THE REQUEST -
Revise the records below so that each "At what coordinates should I click to accomplish" becomes "Which point should I click to complete". Leave everything else unchanged.

## Start

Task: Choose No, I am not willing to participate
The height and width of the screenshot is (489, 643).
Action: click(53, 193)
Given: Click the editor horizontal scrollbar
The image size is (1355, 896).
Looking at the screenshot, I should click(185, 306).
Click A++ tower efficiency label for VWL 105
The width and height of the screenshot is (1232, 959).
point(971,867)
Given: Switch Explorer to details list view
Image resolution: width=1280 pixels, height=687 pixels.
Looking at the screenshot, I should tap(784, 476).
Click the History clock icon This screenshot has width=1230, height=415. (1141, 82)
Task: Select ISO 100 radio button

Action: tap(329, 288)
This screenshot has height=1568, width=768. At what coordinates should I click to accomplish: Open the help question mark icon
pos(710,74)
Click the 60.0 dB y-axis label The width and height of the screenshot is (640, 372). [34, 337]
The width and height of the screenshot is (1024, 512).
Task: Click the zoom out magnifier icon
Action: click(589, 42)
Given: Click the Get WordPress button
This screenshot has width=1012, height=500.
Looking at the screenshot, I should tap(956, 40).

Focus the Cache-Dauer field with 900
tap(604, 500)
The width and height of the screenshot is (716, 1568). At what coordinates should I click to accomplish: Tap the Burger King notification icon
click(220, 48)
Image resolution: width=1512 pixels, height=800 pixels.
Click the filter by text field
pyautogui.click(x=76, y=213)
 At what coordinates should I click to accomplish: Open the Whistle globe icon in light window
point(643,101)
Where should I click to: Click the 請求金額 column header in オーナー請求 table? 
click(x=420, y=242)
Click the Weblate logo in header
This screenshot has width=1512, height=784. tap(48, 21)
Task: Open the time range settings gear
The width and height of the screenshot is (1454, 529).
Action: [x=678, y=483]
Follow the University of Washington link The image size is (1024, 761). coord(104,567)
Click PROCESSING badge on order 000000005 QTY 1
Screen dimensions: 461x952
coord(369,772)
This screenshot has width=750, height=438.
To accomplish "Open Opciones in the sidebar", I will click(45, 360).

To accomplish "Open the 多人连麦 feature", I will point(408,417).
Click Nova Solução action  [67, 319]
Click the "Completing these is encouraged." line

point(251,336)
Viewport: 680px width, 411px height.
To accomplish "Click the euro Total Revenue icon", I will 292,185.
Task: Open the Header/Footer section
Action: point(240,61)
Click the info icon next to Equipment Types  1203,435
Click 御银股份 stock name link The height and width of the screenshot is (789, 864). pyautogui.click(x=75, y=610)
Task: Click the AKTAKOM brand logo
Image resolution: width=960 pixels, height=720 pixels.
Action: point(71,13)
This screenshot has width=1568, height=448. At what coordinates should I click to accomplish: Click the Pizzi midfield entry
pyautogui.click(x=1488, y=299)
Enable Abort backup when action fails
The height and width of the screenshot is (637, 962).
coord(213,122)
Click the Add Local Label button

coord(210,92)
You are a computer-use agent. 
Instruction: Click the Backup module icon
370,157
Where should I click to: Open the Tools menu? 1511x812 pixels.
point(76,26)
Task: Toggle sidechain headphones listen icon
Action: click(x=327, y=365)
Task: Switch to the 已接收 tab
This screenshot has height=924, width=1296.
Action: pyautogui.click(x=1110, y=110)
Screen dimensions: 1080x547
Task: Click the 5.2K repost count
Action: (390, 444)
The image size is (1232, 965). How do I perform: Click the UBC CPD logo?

## End

FULL RESPONSE -
Task: Choose No, I am not willing to participate
The height and width of the screenshot is (489, 643).
Action: click(53, 193)
Given: Click the editor horizontal scrollbar
The image size is (1355, 896).
Looking at the screenshot, I should click(185, 306).
Click A++ tower efficiency label for VWL 105
The width and height of the screenshot is (1232, 959).
point(971,867)
Given: Switch Explorer to details list view
Image resolution: width=1280 pixels, height=687 pixels.
Looking at the screenshot, I should tap(784, 476).
Click the History clock icon This screenshot has width=1230, height=415. (1141, 82)
Task: Select ISO 100 radio button

Action: tap(329, 288)
This screenshot has height=1568, width=768. Which point should I click to complete: Open the help question mark icon
pos(710,74)
Click the 60.0 dB y-axis label The width and height of the screenshot is (640, 372). [34, 337]
The width and height of the screenshot is (1024, 512).
Task: Click the zoom out magnifier icon
Action: click(589, 42)
Given: Click the Get WordPress button
This screenshot has width=1012, height=500.
Looking at the screenshot, I should tap(956, 40).

Focus the Cache-Dauer field with 900
tap(604, 500)
The width and height of the screenshot is (716, 1568). Which point should I click to complete: Tap the Burger King notification icon
click(220, 48)
Image resolution: width=1512 pixels, height=800 pixels.
Click the filter by text field
pyautogui.click(x=76, y=213)
 Which point should I click to complete: Open the Whistle globe icon in light window
point(643,101)
Where should I click to: Click the 請求金額 column header in オーナー請求 table? 
click(x=420, y=242)
Click the Weblate logo in header
This screenshot has width=1512, height=784. tap(48, 21)
Task: Open the time range settings gear
The width and height of the screenshot is (1454, 529).
Action: [x=678, y=483]
Follow the University of Washington link The image size is (1024, 761). coord(104,567)
Click PROCESSING badge on order 000000005 QTY 1
Screen dimensions: 461x952
coord(369,772)
This screenshot has width=750, height=438.
To accomplish "Open Opciones in the sidebar", I will click(45, 360).

To accomplish "Open the 多人连麦 feature", I will point(408,417).
Click Nova Solução action  [67, 319]
Click the "Completing these is encouraged." line

point(251,336)
Viewport: 680px width, 411px height.
To accomplish "Click the euro Total Revenue icon", I will 292,185.
Task: Open the Header/Footer section
Action: point(240,61)
Click the info icon next to Equipment Types  1203,435
Click 御银股份 stock name link The height and width of the screenshot is (789, 864). pyautogui.click(x=75, y=610)
Task: Click the AKTAKOM brand logo
Image resolution: width=960 pixels, height=720 pixels.
Action: point(71,13)
This screenshot has width=1568, height=448. Which point should I click to complete: Click the Pizzi midfield entry
pyautogui.click(x=1488, y=299)
Enable Abort backup when action fails
The height and width of the screenshot is (637, 962).
coord(213,122)
Click the Add Local Label button

coord(210,92)
You are a computer-use agent. 
Instruction: Click the Backup module icon
370,157
Where should I click to: Open the Tools menu? 1511x812 pixels.
point(76,26)
Task: Toggle sidechain headphones listen icon
Action: click(x=327, y=365)
Task: Switch to the 已接收 tab
This screenshot has height=924, width=1296.
Action: pyautogui.click(x=1110, y=110)
Screen dimensions: 1080x547
Task: Click the 5.2K repost count
Action: (390, 444)
The image size is (1232, 965). How do I perform: Click the UBC CPD logo?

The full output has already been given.